The boxes are light and easy to move
The design is easy for low-maintenance keepers
You can add windows if desired
It’s easy to cycle combs out completely
Might be too low-maintenance for enthusiasts
Combs are fragile
It might be harder to observe through slats than Langstroth
Fewer beekeepers use them, making it harder to find a community
Other styles are sometimes cheaper
One of the oldest styles of hive in existence, a key advantage to the top-bar hive is that it is easy to remove a single comb and look it over for defects. It’s also simple and cheap to make, which is why it’s popularly used for those who want to cut down on building materials.
You want a plan that doesn’t disturb the bees and keep them from doing what they do best: make honey. Top-Bar Hive plans can help with this. You can easily reach in and gently pick a honeycomb with your gloved fingers and have a look at it.
When the time is right for harvesting, you can strain the honey from the combs by crushing them. This is a low-tech but effective method of harvesting, though it will leave the honey with a strong taste of pollen. You can, of course, choose a centrifugal extractor if you want to remove the taste of pollen.
While the queen will create a place at the top of the hive for her brood naturally, you might find that Top-Bar hive plans don’t create the same level of separation that Langstroth hive plans do. You might find after using your Top-Bar hive for a while that an additional separation is needed.
Flexibility in how the hive is configured
You can do without a centrifugal extractor come harvest time
Less of the hive is disturbed during inspection
It’s relatively cheap and can be built without much know-how
It’s easy for heat to be lost through the entrance if it is placed too high
There is a steep learning curve when you first get started
They are high-maintenance compared with other types
They don’t come in a standardized size
If a comb breaks, it is tough to fix it
How it Compares
If you want to know whether using Langstroth hive plans makes sense for you, see how they stack up. We picked a couple of similar products available on the market to see how they compare.
Langstroth Hive Plans
The Langstroth bee hive plan is the standard for a reason. If output is a factor, in other words if you want more honey for your money, there is just no beating the Langstroth hive.

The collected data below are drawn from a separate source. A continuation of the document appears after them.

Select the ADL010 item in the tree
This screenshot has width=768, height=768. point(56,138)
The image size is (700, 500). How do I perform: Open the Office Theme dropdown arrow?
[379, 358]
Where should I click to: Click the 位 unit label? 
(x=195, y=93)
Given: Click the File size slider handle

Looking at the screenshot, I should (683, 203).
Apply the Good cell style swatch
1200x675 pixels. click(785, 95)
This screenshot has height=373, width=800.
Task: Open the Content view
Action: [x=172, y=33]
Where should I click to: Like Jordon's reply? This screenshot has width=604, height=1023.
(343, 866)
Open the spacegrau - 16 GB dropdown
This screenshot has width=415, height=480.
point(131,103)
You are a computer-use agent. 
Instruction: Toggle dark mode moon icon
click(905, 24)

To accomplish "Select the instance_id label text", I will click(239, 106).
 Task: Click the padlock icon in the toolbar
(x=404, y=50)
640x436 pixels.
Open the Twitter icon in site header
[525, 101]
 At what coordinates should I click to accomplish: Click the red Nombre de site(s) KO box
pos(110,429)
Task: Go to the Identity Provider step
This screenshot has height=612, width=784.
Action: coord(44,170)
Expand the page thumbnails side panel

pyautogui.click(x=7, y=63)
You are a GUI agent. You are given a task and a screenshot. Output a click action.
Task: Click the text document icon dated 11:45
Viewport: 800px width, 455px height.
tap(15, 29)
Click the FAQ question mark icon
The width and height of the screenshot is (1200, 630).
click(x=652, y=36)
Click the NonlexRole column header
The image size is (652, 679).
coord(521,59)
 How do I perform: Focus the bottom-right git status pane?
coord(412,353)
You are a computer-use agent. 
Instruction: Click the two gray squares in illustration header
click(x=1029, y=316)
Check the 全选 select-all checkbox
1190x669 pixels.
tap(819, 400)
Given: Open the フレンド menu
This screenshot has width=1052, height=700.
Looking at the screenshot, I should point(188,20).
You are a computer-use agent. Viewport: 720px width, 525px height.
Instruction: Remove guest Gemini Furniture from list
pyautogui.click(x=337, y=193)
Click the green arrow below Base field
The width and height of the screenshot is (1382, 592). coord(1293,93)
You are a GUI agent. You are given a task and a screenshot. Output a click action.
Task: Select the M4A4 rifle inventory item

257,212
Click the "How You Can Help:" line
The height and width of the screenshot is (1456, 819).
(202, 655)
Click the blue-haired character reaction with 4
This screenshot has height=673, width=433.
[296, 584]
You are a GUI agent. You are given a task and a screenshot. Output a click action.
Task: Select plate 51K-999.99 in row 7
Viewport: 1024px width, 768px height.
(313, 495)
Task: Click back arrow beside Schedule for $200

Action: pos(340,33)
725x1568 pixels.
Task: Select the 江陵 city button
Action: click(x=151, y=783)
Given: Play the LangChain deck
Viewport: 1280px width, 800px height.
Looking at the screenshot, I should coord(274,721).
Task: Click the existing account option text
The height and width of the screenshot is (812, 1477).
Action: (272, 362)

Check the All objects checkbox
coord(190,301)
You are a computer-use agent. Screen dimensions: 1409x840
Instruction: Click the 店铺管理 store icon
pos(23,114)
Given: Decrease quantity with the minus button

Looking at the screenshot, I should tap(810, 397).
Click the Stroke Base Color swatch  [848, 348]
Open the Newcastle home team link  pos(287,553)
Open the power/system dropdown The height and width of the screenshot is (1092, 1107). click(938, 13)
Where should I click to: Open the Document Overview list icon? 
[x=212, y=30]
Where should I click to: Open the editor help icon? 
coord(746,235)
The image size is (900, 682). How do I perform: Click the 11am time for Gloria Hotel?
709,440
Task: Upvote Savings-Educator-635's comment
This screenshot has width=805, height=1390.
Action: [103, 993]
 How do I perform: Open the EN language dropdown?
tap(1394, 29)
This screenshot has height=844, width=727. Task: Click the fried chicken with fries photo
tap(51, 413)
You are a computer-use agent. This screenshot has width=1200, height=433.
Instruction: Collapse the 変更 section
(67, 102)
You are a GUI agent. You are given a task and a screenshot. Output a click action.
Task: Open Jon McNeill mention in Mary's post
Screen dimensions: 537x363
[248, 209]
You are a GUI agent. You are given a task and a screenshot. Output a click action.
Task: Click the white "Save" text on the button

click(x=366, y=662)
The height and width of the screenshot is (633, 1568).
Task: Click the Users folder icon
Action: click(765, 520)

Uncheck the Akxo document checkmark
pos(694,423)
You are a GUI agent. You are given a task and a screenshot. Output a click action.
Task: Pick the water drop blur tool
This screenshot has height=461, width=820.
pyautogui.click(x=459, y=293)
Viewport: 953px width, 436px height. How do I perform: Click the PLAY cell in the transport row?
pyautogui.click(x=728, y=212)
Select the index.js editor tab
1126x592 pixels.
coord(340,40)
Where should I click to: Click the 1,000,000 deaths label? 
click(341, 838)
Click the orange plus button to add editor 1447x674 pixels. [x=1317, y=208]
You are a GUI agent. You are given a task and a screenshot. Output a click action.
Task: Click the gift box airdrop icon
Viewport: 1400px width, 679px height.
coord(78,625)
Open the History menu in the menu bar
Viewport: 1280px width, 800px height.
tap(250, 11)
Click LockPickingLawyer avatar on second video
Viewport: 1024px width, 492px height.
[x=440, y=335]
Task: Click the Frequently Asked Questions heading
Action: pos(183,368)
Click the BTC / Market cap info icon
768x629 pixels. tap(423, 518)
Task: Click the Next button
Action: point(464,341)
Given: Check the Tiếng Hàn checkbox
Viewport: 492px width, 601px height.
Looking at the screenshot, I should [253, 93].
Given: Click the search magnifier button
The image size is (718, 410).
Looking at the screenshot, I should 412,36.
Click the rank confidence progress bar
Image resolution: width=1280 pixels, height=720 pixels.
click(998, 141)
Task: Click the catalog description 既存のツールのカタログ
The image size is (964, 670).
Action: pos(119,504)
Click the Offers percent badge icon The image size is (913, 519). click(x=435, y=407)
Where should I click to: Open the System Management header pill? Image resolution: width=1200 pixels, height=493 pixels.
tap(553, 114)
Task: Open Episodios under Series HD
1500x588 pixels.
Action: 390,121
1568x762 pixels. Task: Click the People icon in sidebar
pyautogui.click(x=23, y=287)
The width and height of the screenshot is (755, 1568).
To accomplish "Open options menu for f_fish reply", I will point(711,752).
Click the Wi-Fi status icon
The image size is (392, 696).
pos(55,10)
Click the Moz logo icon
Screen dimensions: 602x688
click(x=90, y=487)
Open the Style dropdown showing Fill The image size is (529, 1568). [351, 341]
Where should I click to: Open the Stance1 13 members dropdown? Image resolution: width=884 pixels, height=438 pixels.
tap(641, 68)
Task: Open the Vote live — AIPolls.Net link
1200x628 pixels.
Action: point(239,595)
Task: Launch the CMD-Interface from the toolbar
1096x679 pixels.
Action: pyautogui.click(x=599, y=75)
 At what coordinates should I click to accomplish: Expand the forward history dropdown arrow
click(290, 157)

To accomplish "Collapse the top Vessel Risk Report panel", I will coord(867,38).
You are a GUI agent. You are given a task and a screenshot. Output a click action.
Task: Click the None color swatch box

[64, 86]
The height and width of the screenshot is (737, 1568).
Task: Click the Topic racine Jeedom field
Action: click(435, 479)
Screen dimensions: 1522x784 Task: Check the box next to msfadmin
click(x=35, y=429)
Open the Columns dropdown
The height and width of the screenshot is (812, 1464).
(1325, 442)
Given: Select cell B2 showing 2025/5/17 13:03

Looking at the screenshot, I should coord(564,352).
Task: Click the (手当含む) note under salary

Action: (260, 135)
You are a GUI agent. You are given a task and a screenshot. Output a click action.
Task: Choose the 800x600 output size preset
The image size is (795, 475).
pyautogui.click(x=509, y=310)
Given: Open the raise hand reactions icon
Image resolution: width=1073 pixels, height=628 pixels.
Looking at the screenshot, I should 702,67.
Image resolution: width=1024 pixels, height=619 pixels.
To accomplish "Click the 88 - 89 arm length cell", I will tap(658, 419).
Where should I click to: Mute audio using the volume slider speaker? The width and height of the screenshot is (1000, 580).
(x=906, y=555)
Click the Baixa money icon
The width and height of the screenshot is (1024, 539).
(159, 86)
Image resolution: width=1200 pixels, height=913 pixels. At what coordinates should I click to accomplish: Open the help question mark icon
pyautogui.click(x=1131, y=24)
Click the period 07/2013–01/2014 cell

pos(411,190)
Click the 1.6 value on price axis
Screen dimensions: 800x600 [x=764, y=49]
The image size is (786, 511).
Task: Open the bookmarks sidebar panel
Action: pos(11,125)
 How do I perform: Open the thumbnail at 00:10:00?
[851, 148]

It’s also a great choice for those who want to share their love of beekeeping with those who have the same interest. You will have no problem finding fellow beekeepers who can give you tips and advice on how to manage your Langstroth hive. While you’re still definitely a part of the scene, a Warre hive keeper might find it hard to find a fellow Warre keeper in the area.
Many Langstroth hive plans are buildable for not much cost. You could build a Warre or Top-Bar hive for around the same price, but if you are looking for your honey to be your return on investment, whether you plan to sell it or simply want all the honey you can for friends and neighbors, then a Langstroth is probably going to be your best bet.
You are less likely to lose a comb the way that you would with a Top-Bar or waste space like you will with a Warre design. If you like that Warre designs come without foundations, remember that you can make this change to your Langstroth hive plan if you choose.
You can even start with a foundation in the frames of some supers and then leave them out as you stack them up. Because Langstroth supers are compartmentalized, it’s easy to take them apart and move them as necessary.
I hope that whatever design you choose that you make the most of beekeeping. Do as the bees do: keep busy!